Mientras escribo estas líneas una música de piano suena, es una de tantas de Chopin, un piano realmente relajante. Las frenéticas noticias sobre el coronavirus nos taladran y nos recuerdan cada media hora que existe una amenaza cada vez más cercana y real. Las notas no dejan de sonar, con su cadencia, con su melodía, parecen estar hechas para estar juntas, tal y como suenan. Existen medidas de protección, lavarse las manos, evitar las aglomeraciones de gente, cuidado con la población más vulnerable: los ancianos. Las notas siguen resbalando por mi cerebro, me inundan y adormecen. La alarma persiste. La música también.
Los humanos estamos hechos para la acción, respondemos ante lo que nos ocurre con atención. Ahora hay una alarma, una demanda grande, exigente, urgente ante la que debemos responder. ¿Nos paramos?, ¿la minimizamos?, ¿nos encerramos en un búnker?… Sopesamos las opciones, nos alarmamos antes justo de empezar a tomar decisiones.
Ahora es el Hallelujah de Leonard Cohen, que de la mano de un Chelo extremadamente cariñoso entra en mí. Un piano de fondo habla con él. Yo escucho. El diálogo simplemente es prefecto.

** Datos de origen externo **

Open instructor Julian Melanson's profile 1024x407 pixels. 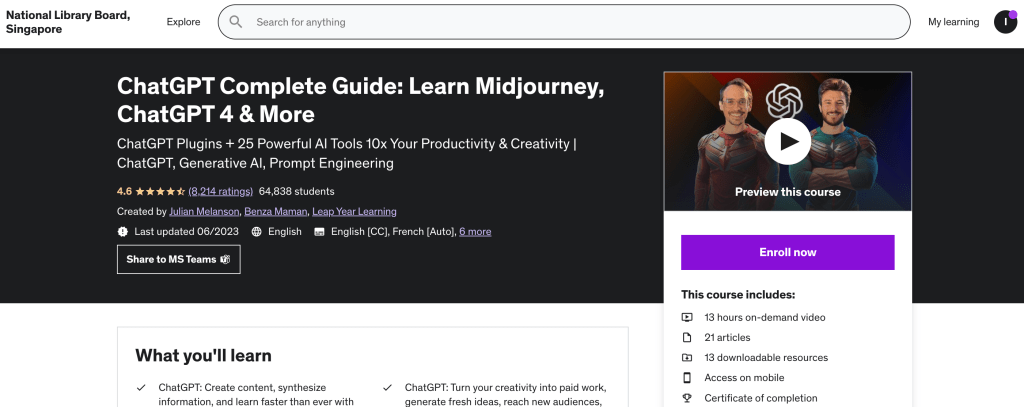pyautogui.click(x=204, y=211)
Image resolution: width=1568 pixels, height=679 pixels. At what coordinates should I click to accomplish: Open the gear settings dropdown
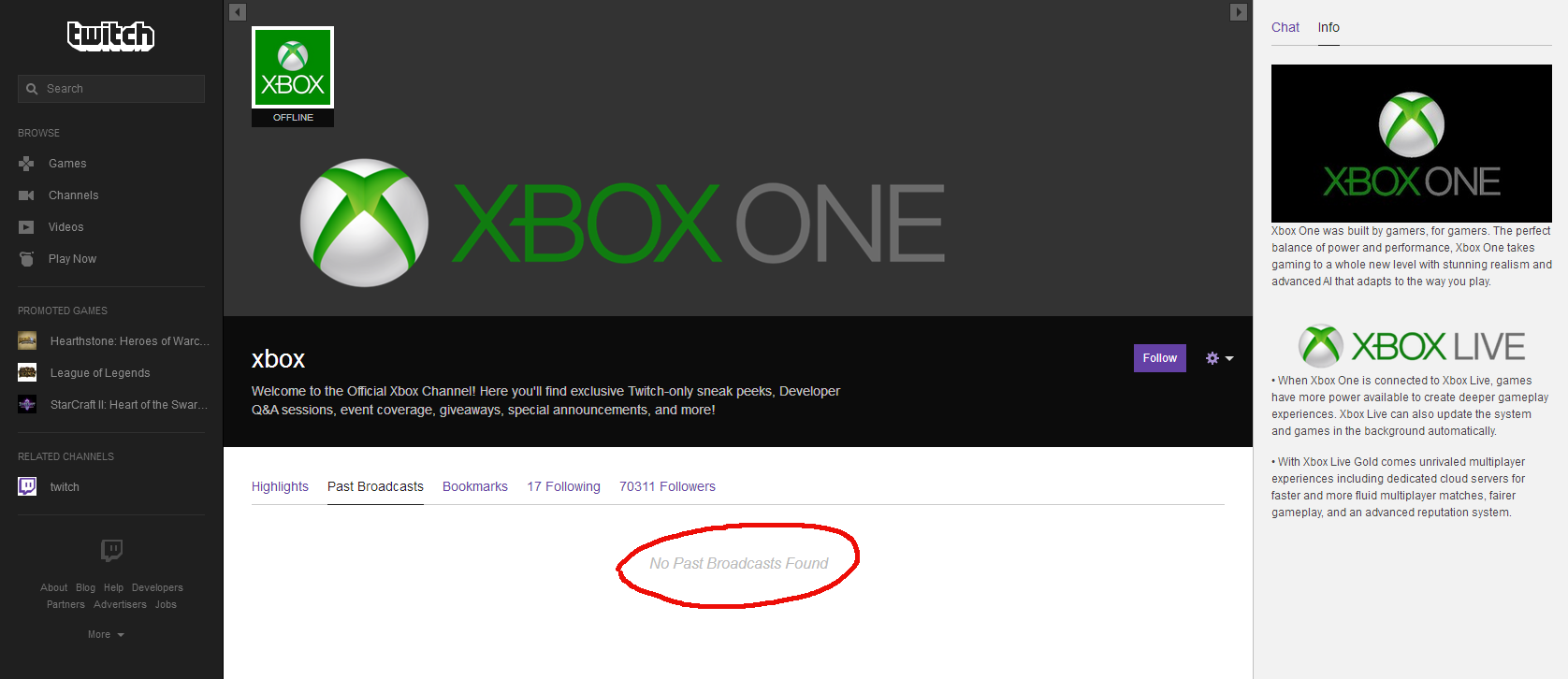pyautogui.click(x=1219, y=358)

Tras la alarma viene la fase de comprobación que seguimos aquí, que existe el peligro, pero que aún seguimos vivos para comprobar que debemos hacer algo, en la medida que podamos, sepamos,… pero algo. Acción.
La melodía no es muy larga, se me hace corta. El final es vibrante, el diálogo entre el chelo y el piano, dos compañeros de sensaciones emocionales inexplicables, deja de producirse. Me quedo con las ganas de más.
Pero al comprobar que la situación va siendo conocida, que existe un riesgo al que nos estamos acostumbrando, tomamos algunos nuevos hábitos y la mayoría, los viejos hábitos, siguen igual. Pero seguimos ahí, con una nueva rutina de compañera de viaje. Es ahora cuando encontramos nuevos enfoques, la creatividad sale a la luz y nos sorprendemos con circunstancias deseables inesperadas, que valoramos y que guardamos en una cajita de plata.
No time to die, Charles Bolt. Los agudos del piano se alternan con los graves de fondo. El compás es algo triste, quizás melancólico, pero no acaba de morir del todo. No, aún no es tiempo de morir. Aún quedan muchas cosas por hacer. Estamos aquí y estaremos aquí. Creatividad, adaptación, enfoque, disciplina, quedarse con lo bueno, no querer cambiar lo que no se pueda cambiar. Aprender. Aceptar. Reír. Crecer.
Parece que la luz al final de túnel asoma. Empieza a ser un recuerdo aquella alarma de aquél día, de aquellos meses, semanas y año 2020. Sí, yo estuve allí. Y aquí estoy. Aquí estamos. Seguiremos. Es verdad, no todos. La emergencia se ha llevado por delante a personas que ya no nos acompañan, que han quedado en el camino. No ha sido la emergencia, ha sido la vida, que es terca en enseñarnos que no somos inmortales, ni por éste ni por otras contingencias: somos mortales. Carretera, corazón y cáncer. Suicidios. Accidentes. Enfermedades. La vida. La muerte.
Chopin vuelve a sonar con su concierto número 2, opus 21. Alguien compuso esto. Alguien lo ha tocado con cariño. Ahora yo lo escucho. Esto cuenta: lo que hacemos, en lo que utilizamos el tiempo de la vida que nos encontramos viviendo, que tenemos.
Viktor Frankl nos lo dijo al salir de aquel campo de exterminio. Nuestra voluntad de sentido es la clave para sentir esa música, para reaccionar con pánico primero y con medida después, para acostumbrarnos a nuevos hábitos, para descubrir nuevas formas, maneras de estar en el mundo con los que nos rodean. Pensar en los más débiles, y ser un grupo solidario, con prioridades, es la clave. Para al final, poder despedirnos con dignidad, con la cabeza bien alta diciendo: yo estuve allí y viví así.